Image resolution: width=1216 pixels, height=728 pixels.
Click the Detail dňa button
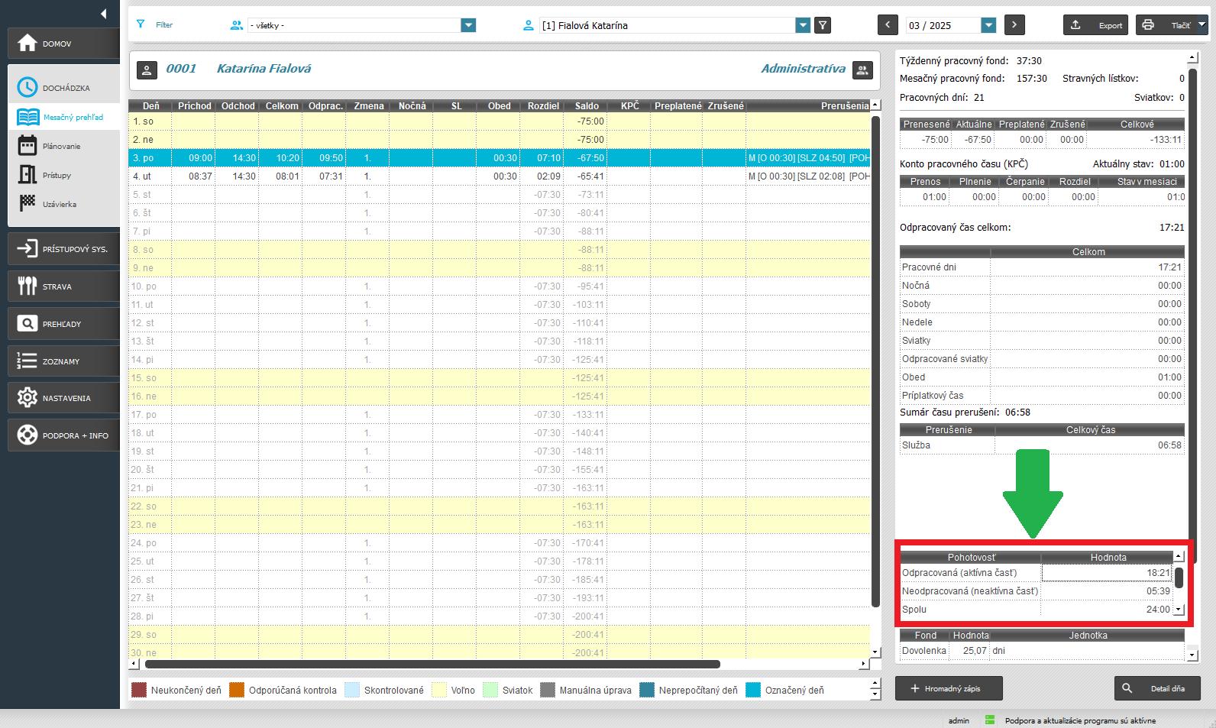[1156, 688]
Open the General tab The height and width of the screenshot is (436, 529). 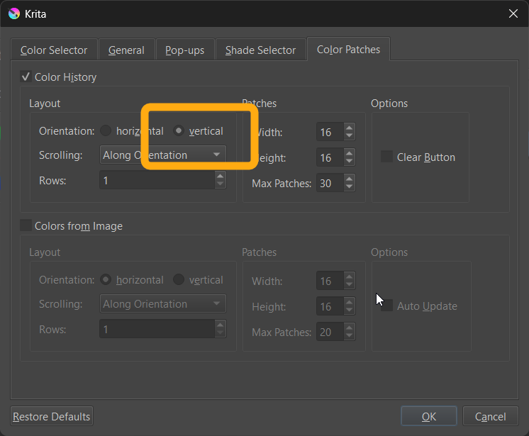coord(126,50)
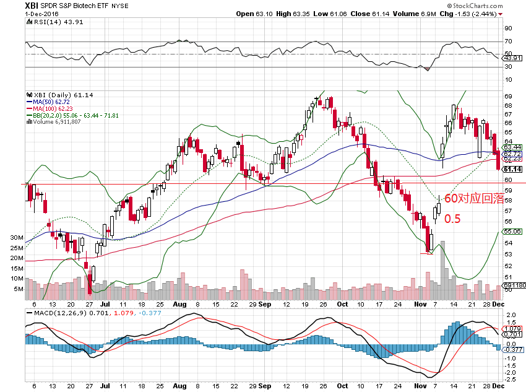The image size is (526, 392).
Task: Click the 43.91 RSI value tag
Action: pos(511,58)
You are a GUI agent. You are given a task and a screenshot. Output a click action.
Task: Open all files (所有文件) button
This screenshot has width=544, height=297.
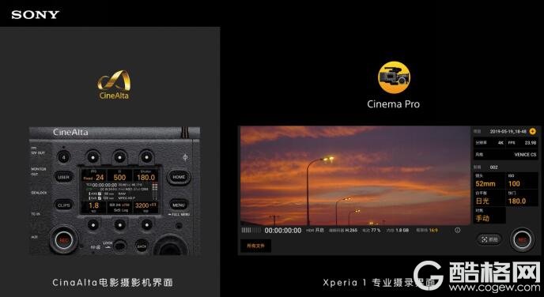click(x=255, y=246)
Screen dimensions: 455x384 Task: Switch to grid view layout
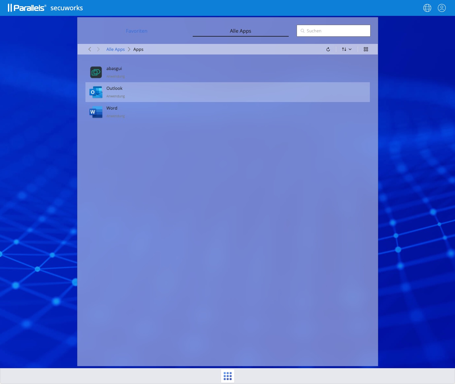[x=366, y=49]
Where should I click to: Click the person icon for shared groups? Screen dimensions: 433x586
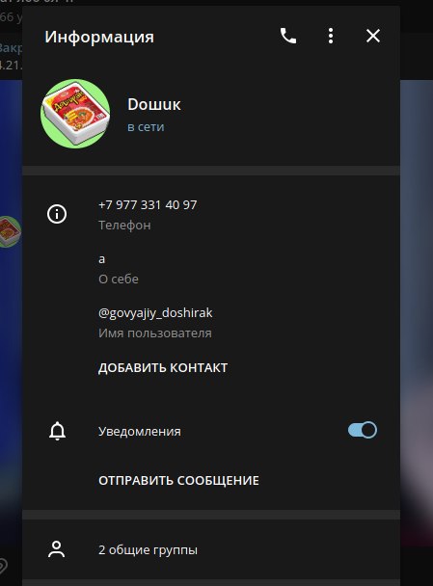tap(57, 549)
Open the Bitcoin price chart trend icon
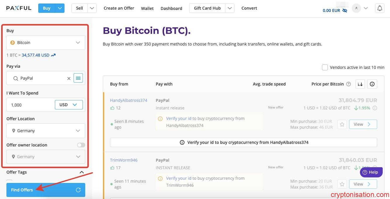 click(x=53, y=55)
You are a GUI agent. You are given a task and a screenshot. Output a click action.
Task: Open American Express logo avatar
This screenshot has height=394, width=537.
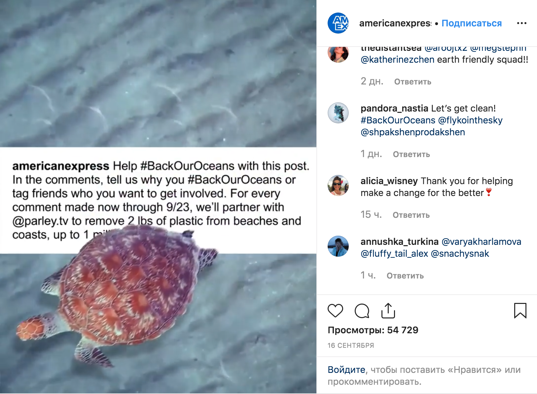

=-=-=-=-=

Take the line containing "Open the Bitcoin price chart trend icon" and every line after it through the end of the data, and write them out exactly, with no pictures.

_RESPONSE TO THE EXERCISE_:
Open the Bitcoin price chart trend icon
 click(x=53, y=55)
You are a GUI agent. You are given a task and a screenshot. Output a click action.
Task: Open American Express logo avatar
This screenshot has height=394, width=537.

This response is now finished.